Collected data:
__________

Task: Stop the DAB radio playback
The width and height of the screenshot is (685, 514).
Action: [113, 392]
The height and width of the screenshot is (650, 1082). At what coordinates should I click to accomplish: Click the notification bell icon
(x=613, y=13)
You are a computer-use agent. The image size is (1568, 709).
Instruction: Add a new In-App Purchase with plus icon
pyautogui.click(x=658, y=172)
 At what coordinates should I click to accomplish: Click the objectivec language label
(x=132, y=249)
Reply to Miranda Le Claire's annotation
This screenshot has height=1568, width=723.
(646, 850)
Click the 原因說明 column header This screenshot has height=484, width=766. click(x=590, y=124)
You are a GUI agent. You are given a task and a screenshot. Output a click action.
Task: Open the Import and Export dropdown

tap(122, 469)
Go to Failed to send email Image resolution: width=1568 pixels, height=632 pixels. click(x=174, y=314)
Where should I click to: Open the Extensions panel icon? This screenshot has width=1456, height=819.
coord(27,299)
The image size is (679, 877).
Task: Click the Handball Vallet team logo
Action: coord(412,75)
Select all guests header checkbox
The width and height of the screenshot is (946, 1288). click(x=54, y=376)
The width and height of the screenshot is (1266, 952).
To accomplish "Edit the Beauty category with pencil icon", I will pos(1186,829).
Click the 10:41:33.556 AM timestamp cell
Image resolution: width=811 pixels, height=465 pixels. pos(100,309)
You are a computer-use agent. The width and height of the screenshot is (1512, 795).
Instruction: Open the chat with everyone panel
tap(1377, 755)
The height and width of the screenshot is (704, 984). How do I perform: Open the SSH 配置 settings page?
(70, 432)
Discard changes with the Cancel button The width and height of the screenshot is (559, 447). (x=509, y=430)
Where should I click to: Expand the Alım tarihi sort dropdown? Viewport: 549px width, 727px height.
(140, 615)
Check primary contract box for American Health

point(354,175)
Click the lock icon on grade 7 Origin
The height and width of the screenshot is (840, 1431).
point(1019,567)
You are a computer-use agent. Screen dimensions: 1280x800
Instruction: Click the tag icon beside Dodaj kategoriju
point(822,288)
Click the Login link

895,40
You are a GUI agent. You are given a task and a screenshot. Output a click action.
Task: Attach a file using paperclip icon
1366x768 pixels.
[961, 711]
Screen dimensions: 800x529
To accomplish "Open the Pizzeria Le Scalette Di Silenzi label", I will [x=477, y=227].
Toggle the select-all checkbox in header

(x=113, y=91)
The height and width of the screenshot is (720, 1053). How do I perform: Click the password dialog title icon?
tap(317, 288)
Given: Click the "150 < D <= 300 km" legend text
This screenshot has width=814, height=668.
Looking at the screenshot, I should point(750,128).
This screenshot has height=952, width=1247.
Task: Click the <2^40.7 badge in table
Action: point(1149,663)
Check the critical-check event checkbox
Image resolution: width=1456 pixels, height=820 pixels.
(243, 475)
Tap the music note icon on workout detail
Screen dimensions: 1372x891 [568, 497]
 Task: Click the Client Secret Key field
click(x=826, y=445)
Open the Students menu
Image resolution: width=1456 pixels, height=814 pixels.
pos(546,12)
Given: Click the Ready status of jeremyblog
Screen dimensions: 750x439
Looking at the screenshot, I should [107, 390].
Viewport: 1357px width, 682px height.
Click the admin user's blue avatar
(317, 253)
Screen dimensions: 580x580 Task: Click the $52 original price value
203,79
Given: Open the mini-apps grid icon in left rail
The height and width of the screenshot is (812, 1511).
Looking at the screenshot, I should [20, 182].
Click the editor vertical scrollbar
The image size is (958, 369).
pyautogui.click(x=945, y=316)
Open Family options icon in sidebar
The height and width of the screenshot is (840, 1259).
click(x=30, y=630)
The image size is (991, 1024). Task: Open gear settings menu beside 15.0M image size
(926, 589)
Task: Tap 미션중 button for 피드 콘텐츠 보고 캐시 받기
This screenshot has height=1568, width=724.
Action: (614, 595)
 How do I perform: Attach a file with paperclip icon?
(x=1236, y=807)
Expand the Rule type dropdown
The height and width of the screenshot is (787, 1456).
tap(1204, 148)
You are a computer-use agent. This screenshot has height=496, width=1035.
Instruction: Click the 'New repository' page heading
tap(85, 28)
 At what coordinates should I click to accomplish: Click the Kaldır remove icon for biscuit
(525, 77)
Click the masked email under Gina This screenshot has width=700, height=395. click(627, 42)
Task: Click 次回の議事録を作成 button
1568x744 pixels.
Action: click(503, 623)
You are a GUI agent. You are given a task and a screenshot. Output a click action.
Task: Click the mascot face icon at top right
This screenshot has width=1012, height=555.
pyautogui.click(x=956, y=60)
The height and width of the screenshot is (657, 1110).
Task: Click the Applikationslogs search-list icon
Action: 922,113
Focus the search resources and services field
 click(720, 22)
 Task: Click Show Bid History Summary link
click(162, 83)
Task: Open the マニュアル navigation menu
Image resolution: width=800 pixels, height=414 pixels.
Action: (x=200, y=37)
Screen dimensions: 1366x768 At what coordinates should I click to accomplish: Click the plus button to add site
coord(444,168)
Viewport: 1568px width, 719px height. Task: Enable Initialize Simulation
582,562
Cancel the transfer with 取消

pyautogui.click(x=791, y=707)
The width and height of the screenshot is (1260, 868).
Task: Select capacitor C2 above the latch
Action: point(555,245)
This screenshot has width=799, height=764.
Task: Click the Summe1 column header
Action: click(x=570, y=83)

__________

▸ Problem to work on:
All of the entries above should be output exactly as they are.

▸ Problem solution:
Task: Stop the DAB radio playback
The width and height of the screenshot is (685, 514).
Action: [113, 392]
The height and width of the screenshot is (650, 1082). At what coordinates should I click to accomplish: Click the notification bell icon
(x=613, y=13)
You are a computer-use agent. The image size is (1568, 709).
Instruction: Add a new In-App Purchase with plus icon
pyautogui.click(x=658, y=172)
 At what coordinates should I click to accomplish: Click the objectivec language label
(x=132, y=249)
Reply to Miranda Le Claire's annotation
This screenshot has height=1568, width=723.
(646, 850)
Click the 原因說明 column header This screenshot has height=484, width=766. click(x=590, y=124)
You are a GUI agent. You are given a task and a screenshot. Output a click action.
Task: Open the Import and Export dropdown

tap(122, 469)
Go to Failed to send email Image resolution: width=1568 pixels, height=632 pixels. click(x=174, y=314)
Where should I click to: Open the Extensions panel icon? This screenshot has width=1456, height=819.
coord(27,299)
The image size is (679, 877).
Task: Click the Handball Vallet team logo
Action: coord(412,75)
Select all guests header checkbox
The width and height of the screenshot is (946, 1288). click(x=54, y=376)
The width and height of the screenshot is (1266, 952).
To accomplish "Edit the Beauty category with pencil icon", I will pos(1186,829).
Click the 10:41:33.556 AM timestamp cell
Image resolution: width=811 pixels, height=465 pixels. pos(100,309)
You are a computer-use agent. The width and height of the screenshot is (1512, 795).
Instruction: Open the chat with everyone panel
tap(1377, 755)
The height and width of the screenshot is (704, 984). How do I perform: Open the SSH 配置 settings page?
(70, 432)
Discard changes with the Cancel button The width and height of the screenshot is (559, 447). (x=509, y=430)
Where should I click to: Expand the Alım tarihi sort dropdown? Viewport: 549px width, 727px height.
(140, 615)
Check primary contract box for American Health

point(354,175)
Click the lock icon on grade 7 Origin
The height and width of the screenshot is (840, 1431).
point(1019,567)
You are a computer-use agent. Screen dimensions: 1280x800
Instruction: Click the tag icon beside Dodaj kategoriju
point(822,288)
Click the Login link

895,40
You are a GUI agent. You are given a task and a screenshot. Output a click action.
Task: Attach a file using paperclip icon
1366x768 pixels.
[961, 711]
Screen dimensions: 800x529
To accomplish "Open the Pizzeria Le Scalette Di Silenzi label", I will [x=477, y=227].
Toggle the select-all checkbox in header

(x=113, y=91)
The height and width of the screenshot is (720, 1053). How do I perform: Click the password dialog title icon?
tap(317, 288)
Given: Click the "150 < D <= 300 km" legend text
This screenshot has width=814, height=668.
Looking at the screenshot, I should point(750,128).
This screenshot has height=952, width=1247.
Task: Click the <2^40.7 badge in table
Action: point(1149,663)
Check the critical-check event checkbox
Image resolution: width=1456 pixels, height=820 pixels.
(243, 475)
Tap the music note icon on workout detail
Screen dimensions: 1372x891 [568, 497]
 Task: Click the Client Secret Key field
click(x=826, y=445)
Open the Students menu
Image resolution: width=1456 pixels, height=814 pixels.
pos(546,12)
Given: Click the Ready status of jeremyblog
Screen dimensions: 750x439
Looking at the screenshot, I should [107, 390].
Viewport: 1357px width, 682px height.
Click the admin user's blue avatar
(317, 253)
Screen dimensions: 580x580 Task: Click the $52 original price value
203,79
Given: Open the mini-apps grid icon in left rail
The height and width of the screenshot is (812, 1511).
Looking at the screenshot, I should [20, 182].
Click the editor vertical scrollbar
The image size is (958, 369).
pyautogui.click(x=945, y=316)
Open Family options icon in sidebar
The height and width of the screenshot is (840, 1259).
click(x=30, y=630)
The image size is (991, 1024). Task: Open gear settings menu beside 15.0M image size
(926, 589)
Task: Tap 미션중 button for 피드 콘텐츠 보고 캐시 받기
This screenshot has height=1568, width=724.
Action: (614, 595)
 How do I perform: Attach a file with paperclip icon?
(x=1236, y=807)
Expand the Rule type dropdown
The height and width of the screenshot is (787, 1456).
tap(1204, 148)
You are a computer-use agent. This screenshot has height=496, width=1035.
Instruction: Click the 'New repository' page heading
tap(85, 28)
 At what coordinates should I click to accomplish: Click the Kaldır remove icon for biscuit
(525, 77)
Click the masked email under Gina This screenshot has width=700, height=395. click(627, 42)
Task: Click 次回の議事録を作成 button
1568x744 pixels.
Action: click(503, 623)
You are a GUI agent. You are given a task and a screenshot. Output a click action.
Task: Click the mascot face icon at top right
This screenshot has width=1012, height=555.
pyautogui.click(x=956, y=60)
The height and width of the screenshot is (657, 1110).
Task: Click the Applikationslogs search-list icon
Action: 922,113
Focus the search resources and services field
 click(720, 22)
 Task: Click Show Bid History Summary link
click(162, 83)
Task: Open the マニュアル navigation menu
Image resolution: width=800 pixels, height=414 pixels.
Action: (x=200, y=37)
Screen dimensions: 1366x768 At what coordinates should I click to accomplish: Click the plus button to add site
coord(444,168)
Viewport: 1568px width, 719px height. Task: Enable Initialize Simulation
582,562
Cancel the transfer with 取消

pyautogui.click(x=791, y=707)
The width and height of the screenshot is (1260, 868).
Task: Select capacitor C2 above the latch
Action: point(555,245)
This screenshot has width=799, height=764.
Task: Click the Summe1 column header
Action: click(x=570, y=83)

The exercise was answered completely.